* _Passage provided_:
Talk to your daughter about the dangers of drinking and having sex with any boy, advises Anthony E. Wolf, author and clinical psychologist. Again, do not make this a personal conversation about her boyfriend -- make it a generalized statement that makes it seem that you are simply reminding her about the risks of sexually transmitted disease, unwanted teen pregnancy and drinking because she’s at an age where it’s important to keep these perils fresh in her mind.

Step 3

Warn your daughter about the dangers and warning signs of a bad relationship, advises New York Presbyterian Hospital psychiatrist Dr. Gail Saltz. For example, tell her than in any relationship she has with a boy, whether it is her current boyfriend or a boyfriend she has in the future, it is never OK for her boyfriend to hit her, harm her, verbally abuse her, mentally abuse her, or keep her away from her friends and family. Ask that she talks to you or another trusted adult if she ever finds herself in such a circumstance. Refrain from telling her you think her boyfriend is like this or you might push her closer to him.

Step 4

Encourage her to listen to her intuition and that no always means no, advises Saltz. If she ever finds herself in a circumstance with her boyfriend or anywhere else in life in which she finds herself feeling uncomfortable, tell her to trust her gut and say "no."

Step 5

Skip the talk and sever the relationship if it is out of control, advises clinical psychologist Ruth Peters. You are the parent and you make the rules. This situation should be used only if it really requires it, such as when your daughter’s boyfriend is significantly older -- what is a 30-year-old man doing with a 16-year-old girl anyway? -- if he has a troubling criminal record, if he abuses drugs or alcohol, or if he is abusing your daughter.

* _Dataset_:

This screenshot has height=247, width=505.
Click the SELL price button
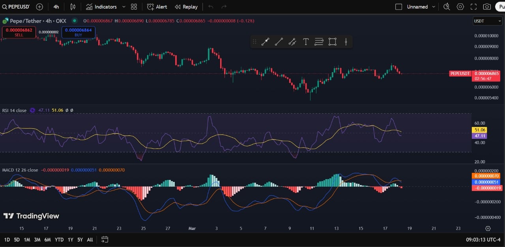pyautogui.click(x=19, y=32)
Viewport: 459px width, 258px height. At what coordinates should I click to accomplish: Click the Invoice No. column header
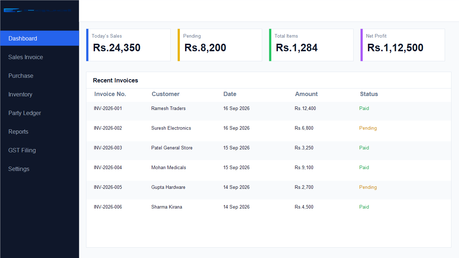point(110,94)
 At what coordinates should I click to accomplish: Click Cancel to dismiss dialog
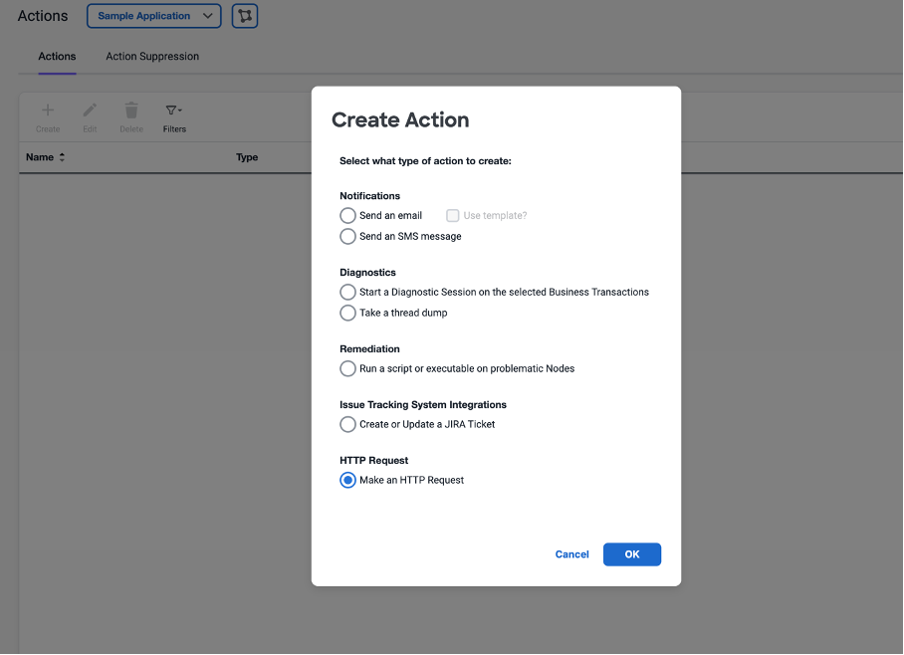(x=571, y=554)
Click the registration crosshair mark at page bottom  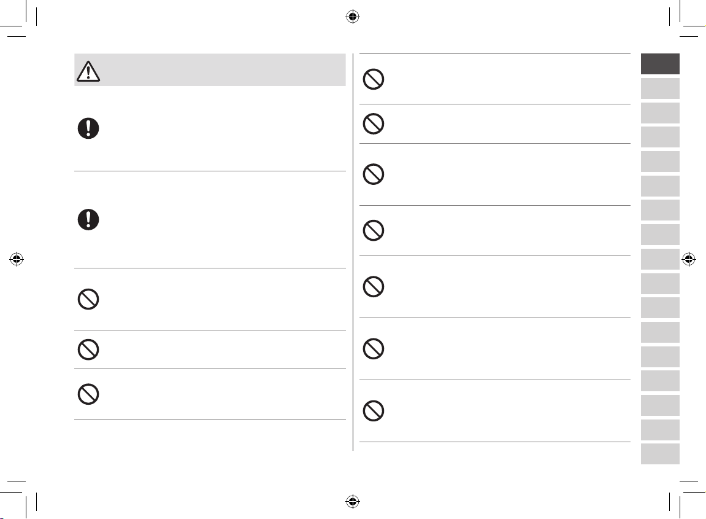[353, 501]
---
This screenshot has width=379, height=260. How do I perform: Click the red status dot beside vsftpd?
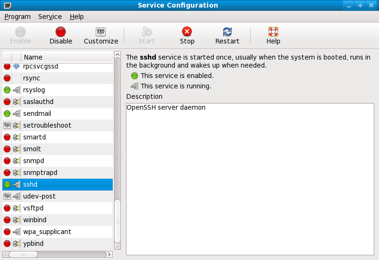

* _Task statement_: Reproduce the passage of parenting advice about a daughter's boyfriend, from "Talk to your" up to and including "in her mind.". The items can be set aside; none of them is used.

* _Written answer_:
Talk to your daughter about the dangers of drinking and having sex with any boy, advises Anthony E. Wolf, author and clinical psychologist. Again, do not make this a personal conversation about her boyfriend -- make it a generalized statement that makes it seem that you are simply reminding her about the risks of sexually transmitted disease, unwanted teen pregnancy and drinking because she’s at an age where it’s important to keep these perils fresh in her mind.